_SET EXERCISE:_
Repeat the items word for word, starting with the line that contains "Select the gray-haired man portrait marked A" and going on through the end of the items.

* * *

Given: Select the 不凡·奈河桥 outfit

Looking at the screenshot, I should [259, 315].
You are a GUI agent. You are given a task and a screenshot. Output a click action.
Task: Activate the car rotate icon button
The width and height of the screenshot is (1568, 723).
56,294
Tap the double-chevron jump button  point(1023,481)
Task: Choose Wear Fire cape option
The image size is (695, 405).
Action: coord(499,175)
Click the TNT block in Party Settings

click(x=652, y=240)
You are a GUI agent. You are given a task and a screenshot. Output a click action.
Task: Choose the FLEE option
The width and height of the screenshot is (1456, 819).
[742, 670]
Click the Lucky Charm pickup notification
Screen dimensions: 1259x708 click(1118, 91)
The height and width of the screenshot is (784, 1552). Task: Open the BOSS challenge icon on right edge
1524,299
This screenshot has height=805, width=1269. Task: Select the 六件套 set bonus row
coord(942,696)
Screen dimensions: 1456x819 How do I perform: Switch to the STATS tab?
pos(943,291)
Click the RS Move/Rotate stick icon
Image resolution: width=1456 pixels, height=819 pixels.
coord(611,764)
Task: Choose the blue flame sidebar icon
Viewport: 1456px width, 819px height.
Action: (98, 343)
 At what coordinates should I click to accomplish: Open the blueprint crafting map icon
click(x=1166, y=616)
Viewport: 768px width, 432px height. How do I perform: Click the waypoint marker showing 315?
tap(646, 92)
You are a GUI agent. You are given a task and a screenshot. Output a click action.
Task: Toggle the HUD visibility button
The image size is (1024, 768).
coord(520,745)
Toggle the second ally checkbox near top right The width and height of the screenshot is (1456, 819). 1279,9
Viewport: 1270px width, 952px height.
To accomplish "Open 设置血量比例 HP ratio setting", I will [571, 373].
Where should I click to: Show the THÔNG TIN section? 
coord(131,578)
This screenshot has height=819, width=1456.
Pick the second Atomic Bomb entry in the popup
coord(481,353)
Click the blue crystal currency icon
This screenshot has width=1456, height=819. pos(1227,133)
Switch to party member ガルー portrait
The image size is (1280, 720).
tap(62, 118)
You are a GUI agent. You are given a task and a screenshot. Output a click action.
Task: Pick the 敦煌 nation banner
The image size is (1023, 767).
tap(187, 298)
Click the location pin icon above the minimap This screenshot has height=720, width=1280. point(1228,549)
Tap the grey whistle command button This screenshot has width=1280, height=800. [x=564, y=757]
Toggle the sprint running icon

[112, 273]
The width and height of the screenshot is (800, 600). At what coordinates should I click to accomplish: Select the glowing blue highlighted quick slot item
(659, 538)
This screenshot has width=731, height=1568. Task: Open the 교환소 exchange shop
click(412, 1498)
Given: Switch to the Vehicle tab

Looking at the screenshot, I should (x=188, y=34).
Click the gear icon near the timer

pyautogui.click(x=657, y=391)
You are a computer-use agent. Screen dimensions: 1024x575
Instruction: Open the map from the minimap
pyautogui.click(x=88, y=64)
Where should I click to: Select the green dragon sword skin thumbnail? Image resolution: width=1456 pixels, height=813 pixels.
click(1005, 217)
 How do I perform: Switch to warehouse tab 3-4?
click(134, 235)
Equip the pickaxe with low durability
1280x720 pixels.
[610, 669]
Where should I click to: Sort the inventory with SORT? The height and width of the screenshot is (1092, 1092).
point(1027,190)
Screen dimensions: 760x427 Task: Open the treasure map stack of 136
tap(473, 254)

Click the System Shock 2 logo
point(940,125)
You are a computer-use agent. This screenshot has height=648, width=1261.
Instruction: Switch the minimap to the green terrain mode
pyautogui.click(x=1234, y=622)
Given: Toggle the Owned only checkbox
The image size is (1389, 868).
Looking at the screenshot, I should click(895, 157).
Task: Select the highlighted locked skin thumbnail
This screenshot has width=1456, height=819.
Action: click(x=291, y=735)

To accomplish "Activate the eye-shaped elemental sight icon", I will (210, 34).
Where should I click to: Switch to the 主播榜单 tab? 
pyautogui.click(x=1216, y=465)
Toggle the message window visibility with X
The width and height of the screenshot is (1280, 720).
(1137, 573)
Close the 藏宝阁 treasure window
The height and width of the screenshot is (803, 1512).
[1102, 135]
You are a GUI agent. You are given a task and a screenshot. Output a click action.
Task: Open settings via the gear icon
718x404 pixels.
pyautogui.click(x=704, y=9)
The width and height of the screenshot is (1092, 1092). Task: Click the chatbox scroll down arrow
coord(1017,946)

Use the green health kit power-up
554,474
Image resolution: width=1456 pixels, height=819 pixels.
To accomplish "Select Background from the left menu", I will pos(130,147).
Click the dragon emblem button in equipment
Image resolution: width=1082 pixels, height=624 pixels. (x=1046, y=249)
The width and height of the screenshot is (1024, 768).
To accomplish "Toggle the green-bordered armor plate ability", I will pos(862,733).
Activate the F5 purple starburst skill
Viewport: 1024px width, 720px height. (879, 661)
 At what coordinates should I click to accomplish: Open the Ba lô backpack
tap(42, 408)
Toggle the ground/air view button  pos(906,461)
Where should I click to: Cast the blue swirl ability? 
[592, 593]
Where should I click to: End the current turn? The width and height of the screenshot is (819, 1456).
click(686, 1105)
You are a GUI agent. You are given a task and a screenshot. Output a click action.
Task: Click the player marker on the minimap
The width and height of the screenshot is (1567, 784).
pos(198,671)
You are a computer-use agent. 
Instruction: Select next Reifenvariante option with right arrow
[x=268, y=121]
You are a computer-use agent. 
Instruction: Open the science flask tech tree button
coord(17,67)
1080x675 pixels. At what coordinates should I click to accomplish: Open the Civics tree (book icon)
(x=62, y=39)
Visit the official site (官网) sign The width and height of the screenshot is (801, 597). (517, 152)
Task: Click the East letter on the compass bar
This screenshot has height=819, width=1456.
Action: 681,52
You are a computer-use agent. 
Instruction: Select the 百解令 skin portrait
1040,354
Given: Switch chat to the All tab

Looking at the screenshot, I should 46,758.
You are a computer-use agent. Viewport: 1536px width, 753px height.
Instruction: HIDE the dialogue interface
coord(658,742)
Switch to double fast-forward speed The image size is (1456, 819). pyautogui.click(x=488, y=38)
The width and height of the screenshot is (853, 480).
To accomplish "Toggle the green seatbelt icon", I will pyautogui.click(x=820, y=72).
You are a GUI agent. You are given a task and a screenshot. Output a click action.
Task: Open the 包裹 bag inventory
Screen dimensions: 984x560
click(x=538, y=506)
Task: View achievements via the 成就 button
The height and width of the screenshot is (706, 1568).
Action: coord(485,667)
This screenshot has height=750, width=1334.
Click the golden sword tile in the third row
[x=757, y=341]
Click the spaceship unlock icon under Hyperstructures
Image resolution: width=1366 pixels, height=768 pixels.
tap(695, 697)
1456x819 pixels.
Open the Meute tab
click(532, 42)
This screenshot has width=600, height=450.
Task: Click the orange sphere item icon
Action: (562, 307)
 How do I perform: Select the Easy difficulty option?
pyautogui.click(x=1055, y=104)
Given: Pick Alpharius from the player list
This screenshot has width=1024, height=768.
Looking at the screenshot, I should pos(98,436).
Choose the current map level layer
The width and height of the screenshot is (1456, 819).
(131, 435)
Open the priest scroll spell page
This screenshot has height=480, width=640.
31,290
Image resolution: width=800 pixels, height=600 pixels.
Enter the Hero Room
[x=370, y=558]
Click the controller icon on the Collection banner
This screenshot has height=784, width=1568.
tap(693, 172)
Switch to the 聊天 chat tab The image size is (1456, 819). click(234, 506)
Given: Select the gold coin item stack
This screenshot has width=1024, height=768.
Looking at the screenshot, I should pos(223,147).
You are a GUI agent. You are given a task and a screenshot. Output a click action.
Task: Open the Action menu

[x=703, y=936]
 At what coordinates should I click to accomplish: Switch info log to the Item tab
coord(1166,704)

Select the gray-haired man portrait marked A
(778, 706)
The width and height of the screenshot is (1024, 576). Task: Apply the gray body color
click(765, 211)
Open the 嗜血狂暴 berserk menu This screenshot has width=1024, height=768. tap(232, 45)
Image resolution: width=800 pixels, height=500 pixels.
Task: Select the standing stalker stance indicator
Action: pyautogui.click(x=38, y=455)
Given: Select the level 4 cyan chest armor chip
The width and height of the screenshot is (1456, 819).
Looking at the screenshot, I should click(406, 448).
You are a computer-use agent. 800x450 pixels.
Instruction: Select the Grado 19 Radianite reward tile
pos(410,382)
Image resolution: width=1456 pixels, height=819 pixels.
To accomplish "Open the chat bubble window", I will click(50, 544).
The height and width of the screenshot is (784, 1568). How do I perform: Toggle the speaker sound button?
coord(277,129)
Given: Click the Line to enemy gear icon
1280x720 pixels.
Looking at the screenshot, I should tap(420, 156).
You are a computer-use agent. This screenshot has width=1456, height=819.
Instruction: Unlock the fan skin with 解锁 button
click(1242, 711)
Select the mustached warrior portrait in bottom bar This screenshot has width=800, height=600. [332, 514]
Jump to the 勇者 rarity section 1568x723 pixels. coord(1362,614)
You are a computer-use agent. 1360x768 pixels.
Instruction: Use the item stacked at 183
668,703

* * *

_WRITTEN REPLY:_
Select the gray-haired man portrait marked A
(778, 706)
The width and height of the screenshot is (1024, 576). Task: Apply the gray body color
click(765, 211)
Open the 嗜血狂暴 berserk menu This screenshot has width=1024, height=768. tap(232, 45)
Image resolution: width=800 pixels, height=500 pixels.
Task: Select the standing stalker stance indicator
Action: pyautogui.click(x=38, y=455)
Given: Select the level 4 cyan chest armor chip
The width and height of the screenshot is (1456, 819).
Looking at the screenshot, I should click(406, 448).
You are a computer-use agent. 800x450 pixels.
Instruction: Select the Grado 19 Radianite reward tile
pos(410,382)
Image resolution: width=1456 pixels, height=819 pixels.
To accomplish "Open the chat bubble window", I will click(50, 544).
The height and width of the screenshot is (784, 1568). How do I perform: Toggle the speaker sound button?
coord(277,129)
Given: Click the Line to enemy gear icon
1280x720 pixels.
Looking at the screenshot, I should tap(420, 156).
You are a computer-use agent. This screenshot has width=1456, height=819.
Instruction: Unlock the fan skin with 解锁 button
click(1242, 711)
Select the mustached warrior portrait in bottom bar This screenshot has width=800, height=600. [332, 514]
Jump to the 勇者 rarity section 1568x723 pixels. coord(1362,614)
You are a computer-use agent. 1360x768 pixels.
Instruction: Use the item stacked at 183
668,703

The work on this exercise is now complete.